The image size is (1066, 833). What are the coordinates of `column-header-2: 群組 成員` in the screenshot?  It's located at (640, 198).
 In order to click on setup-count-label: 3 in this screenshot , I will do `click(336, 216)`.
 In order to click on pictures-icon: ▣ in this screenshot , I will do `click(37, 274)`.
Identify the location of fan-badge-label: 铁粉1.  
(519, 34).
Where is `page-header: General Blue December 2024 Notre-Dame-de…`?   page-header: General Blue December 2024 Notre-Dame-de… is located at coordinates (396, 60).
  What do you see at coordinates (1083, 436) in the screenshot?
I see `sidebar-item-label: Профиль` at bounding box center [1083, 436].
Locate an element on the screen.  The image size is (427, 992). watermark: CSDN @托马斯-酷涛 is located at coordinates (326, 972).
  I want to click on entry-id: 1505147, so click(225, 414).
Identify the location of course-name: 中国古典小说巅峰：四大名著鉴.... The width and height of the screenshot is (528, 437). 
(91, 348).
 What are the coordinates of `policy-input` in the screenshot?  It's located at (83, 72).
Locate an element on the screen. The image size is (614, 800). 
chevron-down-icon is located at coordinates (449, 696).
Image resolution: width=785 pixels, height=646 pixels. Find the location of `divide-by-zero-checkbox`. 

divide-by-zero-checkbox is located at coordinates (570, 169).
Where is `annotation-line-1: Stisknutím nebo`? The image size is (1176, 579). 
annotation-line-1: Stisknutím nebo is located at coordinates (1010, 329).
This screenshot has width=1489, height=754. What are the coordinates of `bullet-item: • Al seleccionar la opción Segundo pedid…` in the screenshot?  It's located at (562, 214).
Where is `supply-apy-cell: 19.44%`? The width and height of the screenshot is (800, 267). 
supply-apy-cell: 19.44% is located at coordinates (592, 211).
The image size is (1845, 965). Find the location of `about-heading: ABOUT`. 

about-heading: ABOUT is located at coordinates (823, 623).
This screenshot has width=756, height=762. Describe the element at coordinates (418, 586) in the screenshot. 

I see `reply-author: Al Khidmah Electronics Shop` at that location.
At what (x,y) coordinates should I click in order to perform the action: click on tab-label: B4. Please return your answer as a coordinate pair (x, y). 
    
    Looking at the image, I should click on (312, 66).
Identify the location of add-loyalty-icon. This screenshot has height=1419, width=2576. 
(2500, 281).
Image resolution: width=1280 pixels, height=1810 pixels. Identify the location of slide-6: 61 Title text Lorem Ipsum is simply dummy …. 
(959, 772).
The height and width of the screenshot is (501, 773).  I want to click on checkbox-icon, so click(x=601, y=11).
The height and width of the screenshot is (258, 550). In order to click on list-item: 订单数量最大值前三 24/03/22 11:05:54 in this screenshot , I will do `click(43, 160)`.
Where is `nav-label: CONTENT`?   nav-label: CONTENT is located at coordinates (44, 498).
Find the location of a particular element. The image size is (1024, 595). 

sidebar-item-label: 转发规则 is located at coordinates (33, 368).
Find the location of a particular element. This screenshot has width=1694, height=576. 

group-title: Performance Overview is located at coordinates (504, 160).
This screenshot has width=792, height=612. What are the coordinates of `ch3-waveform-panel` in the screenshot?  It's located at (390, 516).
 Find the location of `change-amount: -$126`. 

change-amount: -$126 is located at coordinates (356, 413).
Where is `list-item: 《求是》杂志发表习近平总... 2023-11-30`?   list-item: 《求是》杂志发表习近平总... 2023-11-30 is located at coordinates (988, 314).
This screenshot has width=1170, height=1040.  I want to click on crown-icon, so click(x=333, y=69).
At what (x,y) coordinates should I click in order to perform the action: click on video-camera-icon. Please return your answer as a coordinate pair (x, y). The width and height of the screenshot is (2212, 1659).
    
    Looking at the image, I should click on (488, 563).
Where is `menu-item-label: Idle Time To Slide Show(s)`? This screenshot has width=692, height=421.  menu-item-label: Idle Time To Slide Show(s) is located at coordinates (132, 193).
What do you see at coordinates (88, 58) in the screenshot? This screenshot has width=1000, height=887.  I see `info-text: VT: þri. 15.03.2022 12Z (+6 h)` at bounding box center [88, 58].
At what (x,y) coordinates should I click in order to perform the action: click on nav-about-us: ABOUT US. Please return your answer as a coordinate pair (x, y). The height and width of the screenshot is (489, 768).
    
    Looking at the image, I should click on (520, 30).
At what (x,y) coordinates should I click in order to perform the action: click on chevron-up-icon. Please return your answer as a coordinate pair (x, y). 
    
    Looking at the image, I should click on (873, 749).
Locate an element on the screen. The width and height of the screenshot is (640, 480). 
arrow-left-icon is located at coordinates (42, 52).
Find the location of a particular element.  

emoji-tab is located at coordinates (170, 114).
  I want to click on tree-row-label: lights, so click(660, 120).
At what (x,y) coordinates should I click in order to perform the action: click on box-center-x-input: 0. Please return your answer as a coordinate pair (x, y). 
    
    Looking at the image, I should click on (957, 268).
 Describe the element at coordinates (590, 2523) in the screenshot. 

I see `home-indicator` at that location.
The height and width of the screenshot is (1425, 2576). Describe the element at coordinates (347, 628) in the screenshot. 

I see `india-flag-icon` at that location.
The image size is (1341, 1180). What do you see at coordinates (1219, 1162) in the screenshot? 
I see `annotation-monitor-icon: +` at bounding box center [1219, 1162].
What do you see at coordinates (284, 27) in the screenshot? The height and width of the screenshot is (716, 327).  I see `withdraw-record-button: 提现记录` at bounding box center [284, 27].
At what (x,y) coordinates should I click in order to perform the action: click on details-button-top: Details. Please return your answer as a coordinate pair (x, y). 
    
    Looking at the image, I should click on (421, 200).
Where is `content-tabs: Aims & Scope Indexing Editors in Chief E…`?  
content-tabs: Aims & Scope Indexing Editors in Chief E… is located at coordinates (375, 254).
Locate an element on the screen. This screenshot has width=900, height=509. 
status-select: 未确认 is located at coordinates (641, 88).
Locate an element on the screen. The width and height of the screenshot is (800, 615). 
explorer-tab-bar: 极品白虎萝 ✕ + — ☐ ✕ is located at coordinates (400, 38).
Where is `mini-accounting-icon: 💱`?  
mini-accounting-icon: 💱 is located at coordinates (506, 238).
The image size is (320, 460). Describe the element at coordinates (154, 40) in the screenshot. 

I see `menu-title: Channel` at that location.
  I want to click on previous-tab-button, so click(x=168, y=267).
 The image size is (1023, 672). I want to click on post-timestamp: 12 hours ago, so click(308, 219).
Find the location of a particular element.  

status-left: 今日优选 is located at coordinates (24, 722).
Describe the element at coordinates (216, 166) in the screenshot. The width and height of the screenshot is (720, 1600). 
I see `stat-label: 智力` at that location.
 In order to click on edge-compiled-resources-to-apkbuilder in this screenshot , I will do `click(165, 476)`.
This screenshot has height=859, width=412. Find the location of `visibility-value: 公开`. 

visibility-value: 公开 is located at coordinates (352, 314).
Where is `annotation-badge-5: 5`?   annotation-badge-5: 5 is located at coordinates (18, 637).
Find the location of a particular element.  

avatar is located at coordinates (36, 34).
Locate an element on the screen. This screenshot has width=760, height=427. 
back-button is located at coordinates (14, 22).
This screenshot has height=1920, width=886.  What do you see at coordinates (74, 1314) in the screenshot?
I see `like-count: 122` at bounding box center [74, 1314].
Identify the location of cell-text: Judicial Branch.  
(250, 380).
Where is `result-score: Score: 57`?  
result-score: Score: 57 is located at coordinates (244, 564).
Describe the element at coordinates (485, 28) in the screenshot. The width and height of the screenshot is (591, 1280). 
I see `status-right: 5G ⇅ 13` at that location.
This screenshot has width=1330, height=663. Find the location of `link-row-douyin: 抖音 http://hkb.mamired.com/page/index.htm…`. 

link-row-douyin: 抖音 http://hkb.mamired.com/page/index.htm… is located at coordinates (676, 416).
---------------
→ Exercise aim:
Rewrite the material above with each "Identify the location of" changed to "Find the position of" and everything else left as it is.

→ Result:
The image size is (1066, 833). What are the coordinates of `column-header-2: 群組 成員` in the screenshot?  It's located at (640, 198).
 In order to click on setup-count-label: 3 in this screenshot , I will do `click(336, 216)`.
 In order to click on pictures-icon: ▣ in this screenshot , I will do `click(37, 274)`.
Find the position of fan-badge-label: 铁粉1.  
(519, 34).
Where is `page-header: General Blue December 2024 Notre-Dame-de…`?   page-header: General Blue December 2024 Notre-Dame-de… is located at coordinates (396, 60).
  What do you see at coordinates (1083, 436) in the screenshot?
I see `sidebar-item-label: Профиль` at bounding box center [1083, 436].
Locate an element on the screen.  The image size is (427, 992). watermark: CSDN @托马斯-酷涛 is located at coordinates (326, 972).
  I want to click on entry-id: 1505147, so click(225, 414).
Find the position of course-name: 中国古典小说巅峰：四大名著鉴.... The width and height of the screenshot is (528, 437). 
(91, 348).
 What are the coordinates of `policy-input` in the screenshot?  It's located at (83, 72).
Locate an element on the screen. The image size is (614, 800). 
chevron-down-icon is located at coordinates (449, 696).
Image resolution: width=785 pixels, height=646 pixels. Find the location of `divide-by-zero-checkbox`. 

divide-by-zero-checkbox is located at coordinates (570, 169).
Where is `annotation-line-1: Stisknutím nebo`? The image size is (1176, 579). 
annotation-line-1: Stisknutím nebo is located at coordinates (1010, 329).
This screenshot has width=1489, height=754. What are the coordinates of `bullet-item: • Al seleccionar la opción Segundo pedid…` in the screenshot?  It's located at (562, 214).
Where is `supply-apy-cell: 19.44%`? The width and height of the screenshot is (800, 267). 
supply-apy-cell: 19.44% is located at coordinates (592, 211).
The image size is (1845, 965). Find the location of `about-heading: ABOUT`. 

about-heading: ABOUT is located at coordinates (823, 623).
This screenshot has width=756, height=762. Describe the element at coordinates (418, 586) in the screenshot. 

I see `reply-author: Al Khidmah Electronics Shop` at that location.
At what (x,y) coordinates should I click in order to perform the action: click on tab-label: B4. Please return your answer as a coordinate pair (x, y). 
    
    Looking at the image, I should click on (312, 66).
Find the position of add-loyalty-icon. This screenshot has height=1419, width=2576. 
(2500, 281).
Image resolution: width=1280 pixels, height=1810 pixels. Find the position of slide-6: 61 Title text Lorem Ipsum is simply dummy …. 
(959, 772).
The height and width of the screenshot is (501, 773).  I want to click on checkbox-icon, so click(x=601, y=11).
The height and width of the screenshot is (258, 550). In order to click on list-item: 订单数量最大值前三 24/03/22 11:05:54 in this screenshot , I will do `click(43, 160)`.
Where is `nav-label: CONTENT`?   nav-label: CONTENT is located at coordinates (44, 498).
Find the location of a particular element. The image size is (1024, 595). 

sidebar-item-label: 转发规则 is located at coordinates (33, 368).
Find the location of a particular element. This screenshot has width=1694, height=576. 

group-title: Performance Overview is located at coordinates (504, 160).
This screenshot has width=792, height=612. What are the coordinates of `ch3-waveform-panel` in the screenshot?  It's located at (390, 516).
 Find the location of `change-amount: -$126`. 

change-amount: -$126 is located at coordinates (356, 413).
Where is `list-item: 《求是》杂志发表习近平总... 2023-11-30`?   list-item: 《求是》杂志发表习近平总... 2023-11-30 is located at coordinates (988, 314).
This screenshot has width=1170, height=1040.  I want to click on crown-icon, so click(x=333, y=69).
At what (x,y) coordinates should I click in order to perform the action: click on video-camera-icon. Please return your answer as a coordinate pair (x, y). The width and height of the screenshot is (2212, 1659).
    
    Looking at the image, I should click on (488, 563).
Where is `menu-item-label: Idle Time To Slide Show(s)`? This screenshot has width=692, height=421.  menu-item-label: Idle Time To Slide Show(s) is located at coordinates (132, 193).
What do you see at coordinates (88, 58) in the screenshot? This screenshot has width=1000, height=887.  I see `info-text: VT: þri. 15.03.2022 12Z (+6 h)` at bounding box center [88, 58].
At what (x,y) coordinates should I click in order to perform the action: click on nav-about-us: ABOUT US. Please return your answer as a coordinate pair (x, y). The height and width of the screenshot is (489, 768).
    
    Looking at the image, I should click on (520, 30).
At what (x,y) coordinates should I click in order to perform the action: click on chevron-up-icon. Please return your answer as a coordinate pair (x, y). 
    
    Looking at the image, I should click on (873, 749).
Locate an element on the screen. The width and height of the screenshot is (640, 480). 
arrow-left-icon is located at coordinates (42, 52).
Find the location of a particular element.  

emoji-tab is located at coordinates (170, 114).
  I want to click on tree-row-label: lights, so click(660, 120).
At what (x,y) coordinates should I click in order to perform the action: click on box-center-x-input: 0. Please return your answer as a coordinate pair (x, y). 
    
    Looking at the image, I should click on (957, 268).
 Describe the element at coordinates (590, 2523) in the screenshot. 

I see `home-indicator` at that location.
The height and width of the screenshot is (1425, 2576). Describe the element at coordinates (347, 628) in the screenshot. 

I see `india-flag-icon` at that location.
The image size is (1341, 1180). What do you see at coordinates (1219, 1162) in the screenshot? 
I see `annotation-monitor-icon: +` at bounding box center [1219, 1162].
What do you see at coordinates (284, 27) in the screenshot? The height and width of the screenshot is (716, 327).  I see `withdraw-record-button: 提现记录` at bounding box center [284, 27].
At what (x,y) coordinates should I click in order to perform the action: click on details-button-top: Details. Please return your answer as a coordinate pair (x, y). 
    
    Looking at the image, I should click on (421, 200).
Where is `content-tabs: Aims & Scope Indexing Editors in Chief E…`?  
content-tabs: Aims & Scope Indexing Editors in Chief E… is located at coordinates (375, 254).
Locate an element on the screen. This screenshot has width=900, height=509. 
status-select: 未确认 is located at coordinates (641, 88).
Locate an element on the screen. The width and height of the screenshot is (800, 615). 
explorer-tab-bar: 极品白虎萝 ✕ + — ☐ ✕ is located at coordinates (400, 38).
Where is `mini-accounting-icon: 💱`?  
mini-accounting-icon: 💱 is located at coordinates (506, 238).
The image size is (320, 460). Describe the element at coordinates (154, 40) in the screenshot. 

I see `menu-title: Channel` at that location.
  I want to click on previous-tab-button, so click(x=168, y=267).
 The image size is (1023, 672). I want to click on post-timestamp: 12 hours ago, so click(308, 219).
Find the location of a particular element.  

status-left: 今日优选 is located at coordinates (24, 722).
Describe the element at coordinates (216, 166) in the screenshot. The width and height of the screenshot is (720, 1600). 
I see `stat-label: 智力` at that location.
 In order to click on edge-compiled-resources-to-apkbuilder in this screenshot , I will do `click(165, 476)`.
This screenshot has height=859, width=412. Find the location of `visibility-value: 公开`. 

visibility-value: 公开 is located at coordinates (352, 314).
Where is `annotation-badge-5: 5`?   annotation-badge-5: 5 is located at coordinates (18, 637).
Find the location of a particular element.  

avatar is located at coordinates (36, 34).
Locate an element on the screen. This screenshot has width=760, height=427. 
back-button is located at coordinates (14, 22).
This screenshot has height=1920, width=886.  What do you see at coordinates (74, 1314) in the screenshot?
I see `like-count: 122` at bounding box center [74, 1314].
Find the position of cell-text: Judicial Branch.  
(250, 380).
Where is `result-score: Score: 57`?  
result-score: Score: 57 is located at coordinates (244, 564).
Describe the element at coordinates (485, 28) in the screenshot. The width and height of the screenshot is (591, 1280). 
I see `status-right: 5G ⇅ 13` at that location.
This screenshot has width=1330, height=663. Find the location of `link-row-douyin: 抖音 http://hkb.mamired.com/page/index.htm…`. 

link-row-douyin: 抖音 http://hkb.mamired.com/page/index.htm… is located at coordinates (676, 416).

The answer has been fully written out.